**AIM OF THE TASK:** Where "This" occurs in a line of the entries below, copy that line.

**MATERIAL PROVIDED:**
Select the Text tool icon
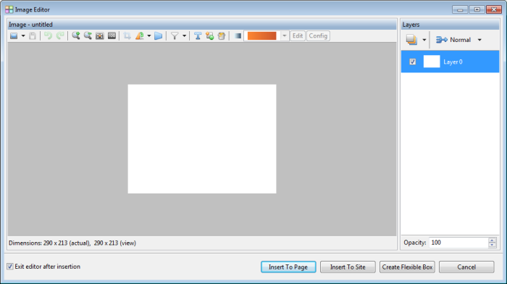The image size is (507, 284). coord(198,36)
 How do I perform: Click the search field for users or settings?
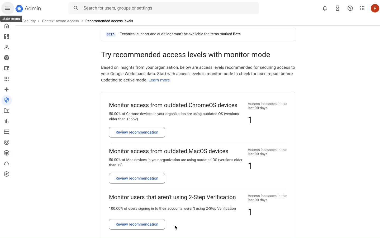click(x=164, y=8)
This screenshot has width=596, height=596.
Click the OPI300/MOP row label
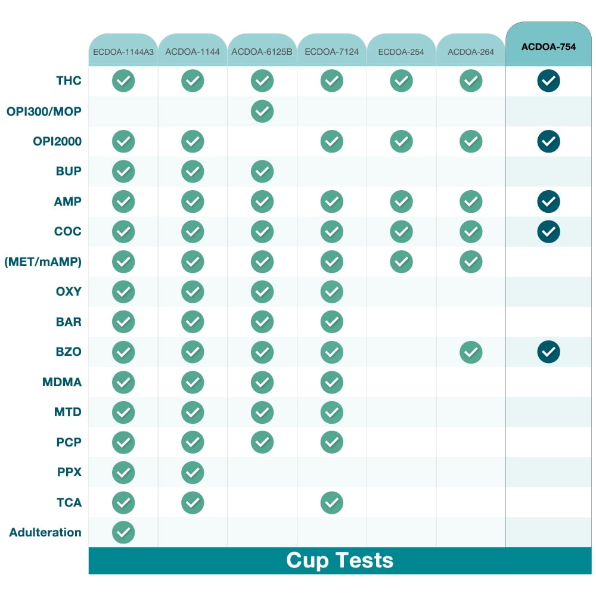point(44,111)
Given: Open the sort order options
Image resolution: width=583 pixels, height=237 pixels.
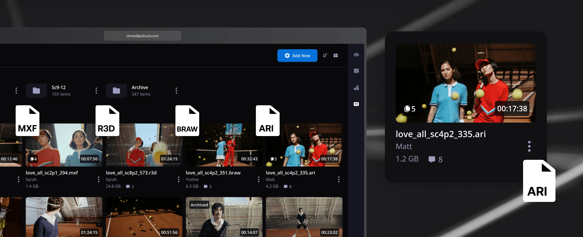Looking at the screenshot, I should [325, 56].
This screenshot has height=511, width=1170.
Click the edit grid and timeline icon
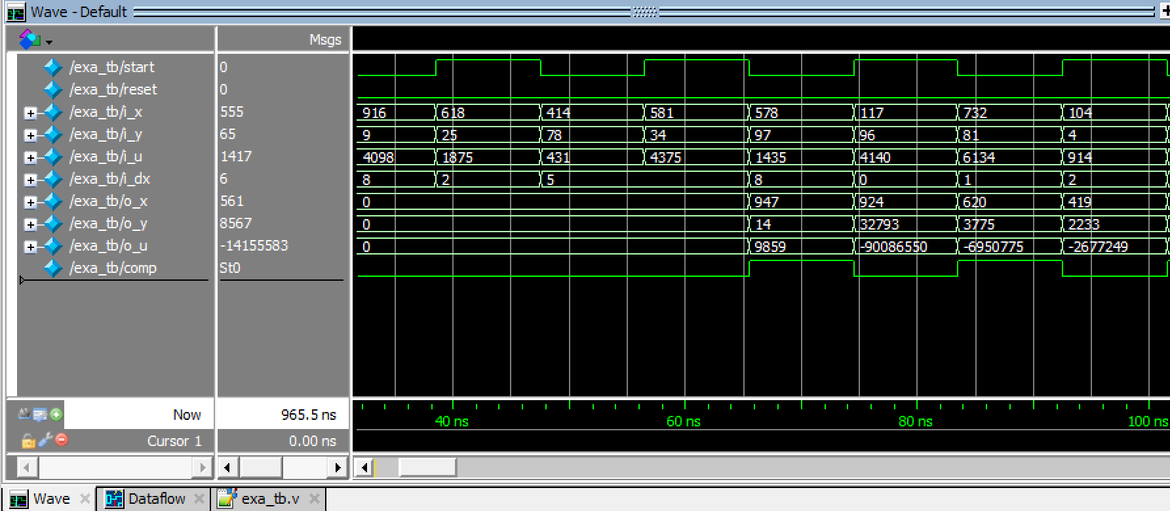pyautogui.click(x=40, y=414)
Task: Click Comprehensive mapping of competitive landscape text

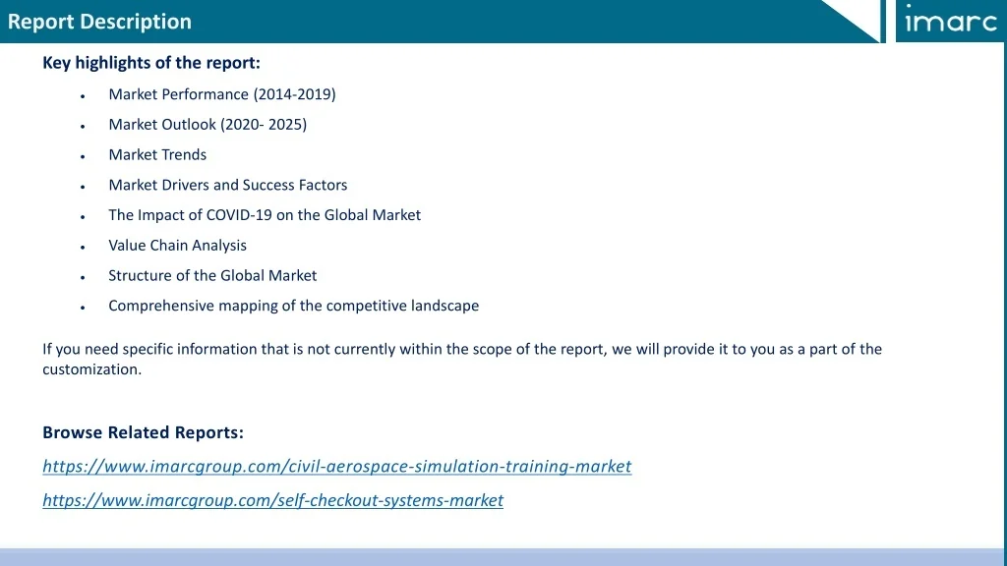Action: pyautogui.click(x=293, y=306)
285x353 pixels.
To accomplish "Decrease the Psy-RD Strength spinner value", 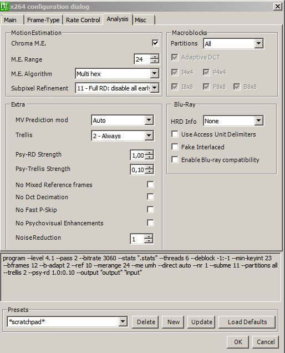I will [x=149, y=158].
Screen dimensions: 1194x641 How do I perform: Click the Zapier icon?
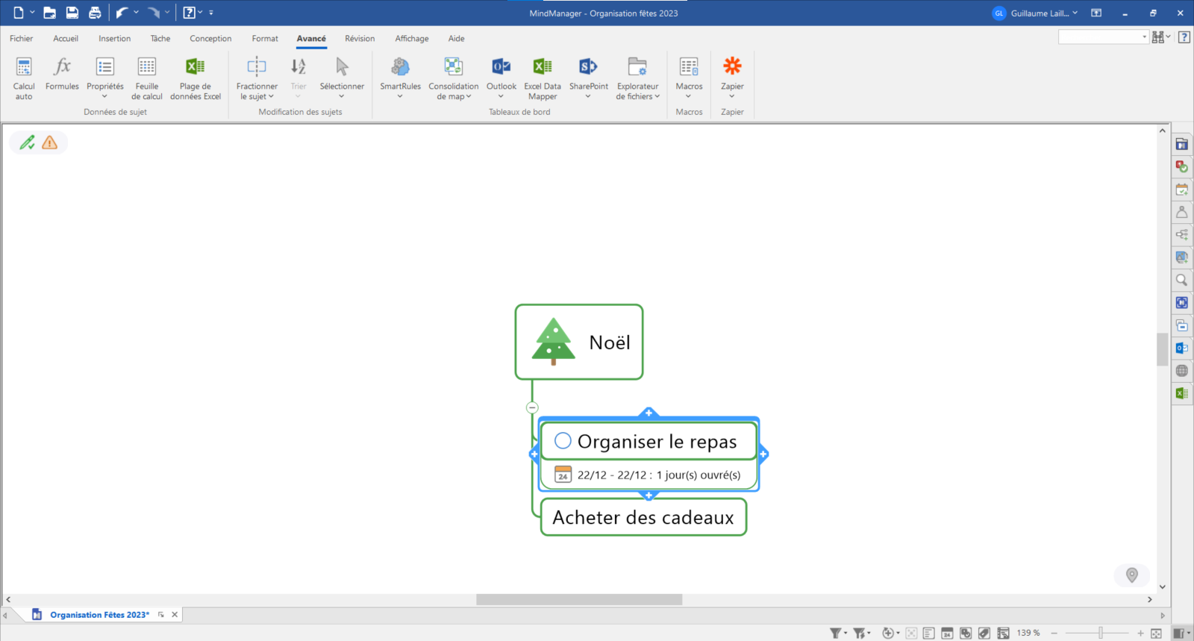(x=732, y=68)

**SOLVED EXERCISE:**
This screenshot has width=596, height=596.
This screenshot has height=511, width=1170.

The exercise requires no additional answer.